Speaking to Computer Business Review, MKS CEO Philip Deck said rival vendors such as Telelogic and IBM Rational have separate products for different challenges like change management and version control, whereas he claims that MKS has integrated workflow management, requirements management, testing, version control, build management and more on its unified MKS Integrity 2007 platform.

Asked whether companies are really likely to swap out products in use already for a more integrated suite, Deck said: We don't go to market saying 'throw out your investment in Mercury [the market leader in testing tools recently acquired by HP]. But once companies use one of our modules, and see the benefit of a more integrated approach and the power of the platform, that's often what they end up doing.

Deck also once again defended the firm's decision not to support, the Eclipse-based Application Lifecycle Framework, ALF, project that seeks a standard for interoperability between heterogeneous vendors' application development tools. As Computer Business Review has previously reported, there are around 16 vendors committed to supporting the project, MKS not being one of them.

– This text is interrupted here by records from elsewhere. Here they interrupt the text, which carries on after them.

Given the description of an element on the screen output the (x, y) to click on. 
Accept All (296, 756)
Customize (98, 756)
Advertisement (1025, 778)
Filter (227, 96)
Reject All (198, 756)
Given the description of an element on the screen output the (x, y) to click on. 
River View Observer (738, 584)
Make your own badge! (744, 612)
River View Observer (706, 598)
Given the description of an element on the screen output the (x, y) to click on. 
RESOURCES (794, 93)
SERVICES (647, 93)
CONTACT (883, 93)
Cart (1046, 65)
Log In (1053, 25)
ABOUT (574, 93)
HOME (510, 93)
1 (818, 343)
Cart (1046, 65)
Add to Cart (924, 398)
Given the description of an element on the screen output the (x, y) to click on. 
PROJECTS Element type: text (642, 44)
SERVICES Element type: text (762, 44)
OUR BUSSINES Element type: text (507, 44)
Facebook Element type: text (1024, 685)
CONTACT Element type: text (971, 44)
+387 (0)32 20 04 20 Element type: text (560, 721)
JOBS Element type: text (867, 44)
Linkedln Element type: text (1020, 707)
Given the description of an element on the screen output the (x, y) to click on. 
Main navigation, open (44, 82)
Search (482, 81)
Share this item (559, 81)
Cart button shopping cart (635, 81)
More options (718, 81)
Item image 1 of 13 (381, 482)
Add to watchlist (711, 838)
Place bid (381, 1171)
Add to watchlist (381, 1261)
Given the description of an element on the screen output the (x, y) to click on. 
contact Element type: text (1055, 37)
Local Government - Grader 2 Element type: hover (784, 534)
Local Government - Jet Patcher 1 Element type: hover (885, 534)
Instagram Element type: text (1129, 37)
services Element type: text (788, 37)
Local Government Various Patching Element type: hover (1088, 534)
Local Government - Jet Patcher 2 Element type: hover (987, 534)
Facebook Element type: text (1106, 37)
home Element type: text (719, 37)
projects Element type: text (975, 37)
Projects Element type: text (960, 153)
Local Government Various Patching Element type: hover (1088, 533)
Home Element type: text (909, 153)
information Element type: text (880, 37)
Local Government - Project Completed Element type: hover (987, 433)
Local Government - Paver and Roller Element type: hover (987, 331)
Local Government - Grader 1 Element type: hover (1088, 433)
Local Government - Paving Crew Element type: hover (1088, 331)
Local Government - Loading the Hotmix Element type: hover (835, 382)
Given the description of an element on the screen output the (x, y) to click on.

Deck said, It's easy for those vendors to make a case for the need of a project like [ALF] because each of their own products are all so different and hard to integrate. We have an integrated platform so we have no problem there, we don't need ALF to help us integrate our own product set.

Deck said the new version of the platform, delivers groundbreaking capabilities for reuse, packaged application change management and usability enhancements supporting a much broader deployment of ALM across IT disciplines.

The firm said that it is able to give developers and other development stakeholders either a database-centric or document-centric view of the entire application development lifecycle, enabling the rich mining of data and ease of use in managing the extensive documentation and specifications typically associated with managing thousands of requirements.

The firm also added change management capabilities for packaged SAP and Oracle/PeopleSoft applications, unified test management as part of the Integrity platform, and advances in its software configuration management (SCM) support said to increase developer productivity.

Our View

With full year revenues for fiscal 2007 (ended 30 April) of just $48.3m, unchanged on fiscal 2006, and a net loss in the period of $2.8m, MKS has some way to go before it gives the people at Telelogic, IBM Rational, Mercury/HP or even Serena Software too many sleepless nights.

But as you will notice, several of those companies have recently been acquired or taken private, and it seems there is a more open playing field once again in the ALM space, particularly for customers who prefer not to buy their software from their systems and hardware vendors.

MKS does have around 200,000 seats installed at around 700 customers, and besides, a sharp focus on a more integrated ALM suite, while several of its rivals have their attentions turned to integrating acquired products or entire companies, could stand it in good stead to see better growth between 2007 and 2008. Strong version controls for packaged application changes to SAP and Oracle/PeopleSoft may win it some friends at the large systems integrators, too, many of which have been crying out for such capabilities for some time.